▶ **INFORMATION**:
####
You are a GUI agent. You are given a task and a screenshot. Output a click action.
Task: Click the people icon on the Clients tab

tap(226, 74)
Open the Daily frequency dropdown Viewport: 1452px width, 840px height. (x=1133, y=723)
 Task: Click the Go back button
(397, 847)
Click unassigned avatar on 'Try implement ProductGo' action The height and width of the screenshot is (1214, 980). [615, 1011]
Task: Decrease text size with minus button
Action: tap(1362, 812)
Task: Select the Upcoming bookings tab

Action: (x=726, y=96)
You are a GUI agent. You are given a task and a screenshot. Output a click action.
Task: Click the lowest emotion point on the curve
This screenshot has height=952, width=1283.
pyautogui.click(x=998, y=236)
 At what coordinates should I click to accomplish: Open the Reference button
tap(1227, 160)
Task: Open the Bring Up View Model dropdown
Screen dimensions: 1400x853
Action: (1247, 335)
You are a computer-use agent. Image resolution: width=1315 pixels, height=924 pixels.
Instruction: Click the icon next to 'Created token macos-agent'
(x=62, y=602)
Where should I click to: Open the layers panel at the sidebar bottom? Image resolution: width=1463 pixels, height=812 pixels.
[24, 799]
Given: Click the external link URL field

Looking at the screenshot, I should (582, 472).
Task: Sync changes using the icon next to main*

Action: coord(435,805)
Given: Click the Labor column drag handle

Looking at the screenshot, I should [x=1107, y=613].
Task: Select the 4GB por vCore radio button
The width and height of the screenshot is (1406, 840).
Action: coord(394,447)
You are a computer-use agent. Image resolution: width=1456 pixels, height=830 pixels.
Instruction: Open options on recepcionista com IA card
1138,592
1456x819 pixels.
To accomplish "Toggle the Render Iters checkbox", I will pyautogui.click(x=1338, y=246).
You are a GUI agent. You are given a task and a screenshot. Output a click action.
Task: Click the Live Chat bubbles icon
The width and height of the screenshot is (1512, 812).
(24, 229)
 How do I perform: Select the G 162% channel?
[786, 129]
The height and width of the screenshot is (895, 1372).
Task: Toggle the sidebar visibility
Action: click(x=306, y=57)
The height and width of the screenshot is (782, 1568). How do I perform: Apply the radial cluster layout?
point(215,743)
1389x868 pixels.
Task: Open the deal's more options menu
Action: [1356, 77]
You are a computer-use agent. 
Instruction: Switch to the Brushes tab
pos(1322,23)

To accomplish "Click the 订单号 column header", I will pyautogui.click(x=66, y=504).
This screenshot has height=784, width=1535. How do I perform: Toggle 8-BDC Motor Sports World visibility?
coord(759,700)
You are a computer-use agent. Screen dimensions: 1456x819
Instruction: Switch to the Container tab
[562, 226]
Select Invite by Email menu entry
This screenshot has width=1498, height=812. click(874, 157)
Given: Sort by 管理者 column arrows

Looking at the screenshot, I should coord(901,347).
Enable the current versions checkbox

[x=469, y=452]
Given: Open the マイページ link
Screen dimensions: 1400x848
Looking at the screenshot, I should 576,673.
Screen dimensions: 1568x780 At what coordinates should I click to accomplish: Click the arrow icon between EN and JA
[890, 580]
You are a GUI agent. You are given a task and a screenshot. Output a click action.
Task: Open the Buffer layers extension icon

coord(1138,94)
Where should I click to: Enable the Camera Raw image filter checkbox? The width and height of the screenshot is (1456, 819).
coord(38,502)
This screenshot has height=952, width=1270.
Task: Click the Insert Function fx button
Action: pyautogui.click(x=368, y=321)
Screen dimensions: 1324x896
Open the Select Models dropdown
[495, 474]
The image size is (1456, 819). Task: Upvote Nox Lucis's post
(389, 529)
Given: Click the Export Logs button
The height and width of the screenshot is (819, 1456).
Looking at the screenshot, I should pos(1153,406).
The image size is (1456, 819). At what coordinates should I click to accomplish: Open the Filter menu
####
▶ **YOUR INSTRUCTIONS**: Look over the records above and filter for each line with the word "computer".

▶ **RESPONSE TO THE TASK**:
You are a computer-use agent. Image resolution: width=1315 pixels, height=924 pixels.
You are a computer-use agent. Image resolution: width=1456 pixels, height=830 pixels.
You are a computer-use agent. 
You are a computer-use agent. Screen dimensions: 1456x819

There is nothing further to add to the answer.